** EXCERPTED RECORDS follows **

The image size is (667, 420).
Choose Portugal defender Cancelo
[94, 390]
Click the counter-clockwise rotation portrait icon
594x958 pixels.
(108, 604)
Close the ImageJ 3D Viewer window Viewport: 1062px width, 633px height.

** End of EXCERPTED RECORDS **

- TASK INSTRUCTIONS -
Would you write out all the records exactly as they read?

- RESPONSE -
The image size is (667, 420).
Choose Portugal defender Cancelo
[94, 390]
Click the counter-clockwise rotation portrait icon
594x958 pixels.
(108, 604)
Close the ImageJ 3D Viewer window Viewport: 1062px width, 633px height.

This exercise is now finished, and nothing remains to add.